Скоро в Эрмитаже наши зачетные доклады (как в институте). У меня тема — о портрете герцогини де Бофор английского художника ХVIII века Гейнсборо. Чем больше я всматриваюсь в это лицо, тем более люблю эту женщину. Мне кажется, что знакома с ней: знаю, как она ходит, смеется, огорчается. Слышу ее голос… Достала книги об эпохе Гейнсборо, об его творчестве — как интересно, когда занимаешься чем-то не для отметки, а «для себя»! Теперь у меня в Эрмитаже появилось уже несколько любимых работ, к которым я отношусь как к «своим», и всегда нахожу минуточку, чтобы забежать к ним на свидание. Мне кажется, что и они рады меня видеть. Это «Вознесение мадонны» Мурильо, старушка Рембрандта, его же рыженькая «Камеристка», «Мужской портрет» Хальса и еще скульптура белого мрамора — девушка на коленях застыла в вечной мольбе, обращенной к небу («если долго смотреть на нее, то она начинает светиться и будто теплеет и дышит) — «Смирение» Бартоллини.


10 мая 1940 г.

Не знаю, что делать. Случайно я узнала такое, что и написать боюсь и не думать об этом не могу. Пожалуй, все же запишу (у меня есть такой тайник для дневника, что никто не найдет).

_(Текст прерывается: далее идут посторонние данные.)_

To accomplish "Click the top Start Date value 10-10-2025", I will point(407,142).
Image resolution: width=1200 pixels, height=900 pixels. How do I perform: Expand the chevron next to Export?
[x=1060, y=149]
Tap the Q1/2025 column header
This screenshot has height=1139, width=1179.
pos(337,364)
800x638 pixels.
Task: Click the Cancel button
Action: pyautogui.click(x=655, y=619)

Запишу потому, что сейчас я не понимаю в этом деле ничего и сказать никому не могу. Даже Адке. А когда-нибудь, может, через несколько лет, когда я буду более политически грамотной, тогда разберусь во всем… А сейчас постараюсь только точно записать все, как было, и никаких мнений своих не высказывать. Хотя, как комсомолка, я должна была бы иметь свое мнение на этот счет. Но не могу. Потому что это очень трудно. Потому что это касается папы.

И, кроме всего, оттого, что я нечаянно влезла не в свое дело. Точнее, прочитала чужое деловое письмо, которое не имела права читать.

Вчера я рылась в ящике обеденного стола, где лежат папины бумаги и куда без него я обычно никогда не заглядывала. Не имею права. И маме не разрешается. Но сейчас папа в санатории, в Ялте, а мне очень нужен был лист хорошей бумаги для чертежа малого формата. Папа раньше мне такую бумагу давал — у него есть запас хороших блокнотов, мелованной бумаги, карандашей. Все это он с партконференций приносил.